GIVEN EXERCISE — Return the lines of the data starting at the line that contains "Task: Switch to the Output tab in Services" and ending at the line that contains "[x=119, y=207]", reproduced verbatim.

SUPPLIED DATA —
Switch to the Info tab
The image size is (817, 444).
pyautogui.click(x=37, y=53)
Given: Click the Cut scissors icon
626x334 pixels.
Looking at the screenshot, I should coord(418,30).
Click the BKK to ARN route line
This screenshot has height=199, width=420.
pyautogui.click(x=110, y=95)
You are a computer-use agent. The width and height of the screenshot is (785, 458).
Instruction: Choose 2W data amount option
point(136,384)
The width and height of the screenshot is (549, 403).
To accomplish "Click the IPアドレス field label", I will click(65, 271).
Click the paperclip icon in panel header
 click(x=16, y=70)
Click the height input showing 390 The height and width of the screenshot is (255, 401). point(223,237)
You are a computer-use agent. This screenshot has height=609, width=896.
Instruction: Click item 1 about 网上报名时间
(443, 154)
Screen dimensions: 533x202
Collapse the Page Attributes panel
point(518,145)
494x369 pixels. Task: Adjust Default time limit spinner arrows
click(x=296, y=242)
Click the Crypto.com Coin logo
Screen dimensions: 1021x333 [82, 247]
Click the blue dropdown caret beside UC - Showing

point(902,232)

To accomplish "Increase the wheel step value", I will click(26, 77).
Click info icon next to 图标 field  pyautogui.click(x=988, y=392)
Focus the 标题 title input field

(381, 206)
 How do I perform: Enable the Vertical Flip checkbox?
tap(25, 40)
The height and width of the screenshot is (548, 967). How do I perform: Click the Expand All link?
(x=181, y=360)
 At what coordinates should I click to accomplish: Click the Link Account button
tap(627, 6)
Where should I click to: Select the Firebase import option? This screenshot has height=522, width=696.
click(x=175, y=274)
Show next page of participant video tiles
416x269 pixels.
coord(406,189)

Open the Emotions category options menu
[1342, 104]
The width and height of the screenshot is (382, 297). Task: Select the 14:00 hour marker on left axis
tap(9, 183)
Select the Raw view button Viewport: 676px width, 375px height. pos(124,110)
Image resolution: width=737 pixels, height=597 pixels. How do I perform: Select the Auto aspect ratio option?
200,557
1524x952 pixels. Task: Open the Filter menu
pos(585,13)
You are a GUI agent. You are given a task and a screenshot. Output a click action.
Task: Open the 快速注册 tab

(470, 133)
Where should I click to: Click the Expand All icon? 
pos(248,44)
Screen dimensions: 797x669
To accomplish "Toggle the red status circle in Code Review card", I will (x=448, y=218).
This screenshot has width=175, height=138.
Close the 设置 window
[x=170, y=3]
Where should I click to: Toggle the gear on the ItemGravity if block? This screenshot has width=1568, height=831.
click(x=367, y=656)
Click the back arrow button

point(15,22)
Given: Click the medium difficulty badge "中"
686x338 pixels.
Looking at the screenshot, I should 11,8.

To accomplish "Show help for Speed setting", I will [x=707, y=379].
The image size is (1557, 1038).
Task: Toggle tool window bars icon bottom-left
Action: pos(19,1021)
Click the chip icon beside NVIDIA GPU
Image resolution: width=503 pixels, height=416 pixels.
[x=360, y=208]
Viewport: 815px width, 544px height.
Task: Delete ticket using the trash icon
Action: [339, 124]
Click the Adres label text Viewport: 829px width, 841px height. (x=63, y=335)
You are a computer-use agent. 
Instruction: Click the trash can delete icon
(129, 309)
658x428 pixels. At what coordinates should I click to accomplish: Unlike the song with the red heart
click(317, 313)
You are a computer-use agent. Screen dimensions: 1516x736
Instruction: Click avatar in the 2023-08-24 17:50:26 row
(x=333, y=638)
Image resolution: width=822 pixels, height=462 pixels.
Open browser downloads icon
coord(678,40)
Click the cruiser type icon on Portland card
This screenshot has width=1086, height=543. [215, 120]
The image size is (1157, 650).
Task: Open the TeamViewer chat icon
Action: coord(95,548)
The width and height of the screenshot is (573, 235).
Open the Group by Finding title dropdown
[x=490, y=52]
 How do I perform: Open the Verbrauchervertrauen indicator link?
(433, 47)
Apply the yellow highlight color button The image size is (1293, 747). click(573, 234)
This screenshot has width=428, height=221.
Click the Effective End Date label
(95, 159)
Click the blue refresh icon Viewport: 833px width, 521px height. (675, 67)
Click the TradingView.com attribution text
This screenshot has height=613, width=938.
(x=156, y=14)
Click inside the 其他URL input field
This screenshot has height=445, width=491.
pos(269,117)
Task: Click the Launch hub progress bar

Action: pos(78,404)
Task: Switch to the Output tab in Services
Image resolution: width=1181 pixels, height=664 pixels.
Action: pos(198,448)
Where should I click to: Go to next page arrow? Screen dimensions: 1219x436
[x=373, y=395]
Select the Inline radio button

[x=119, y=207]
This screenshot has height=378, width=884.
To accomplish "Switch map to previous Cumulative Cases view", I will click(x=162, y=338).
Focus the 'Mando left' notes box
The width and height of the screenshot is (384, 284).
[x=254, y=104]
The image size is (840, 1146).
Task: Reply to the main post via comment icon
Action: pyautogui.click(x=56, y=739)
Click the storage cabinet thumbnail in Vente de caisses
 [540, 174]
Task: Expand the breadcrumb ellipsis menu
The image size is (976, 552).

OUTPUT OF THE TASK —
Task: Switch to the Output tab in Services
Image resolution: width=1181 pixels, height=664 pixels.
Action: pos(198,448)
Where should I click to: Go to next page arrow? Screen dimensions: 1219x436
[x=373, y=395]
Select the Inline radio button

[x=119, y=207]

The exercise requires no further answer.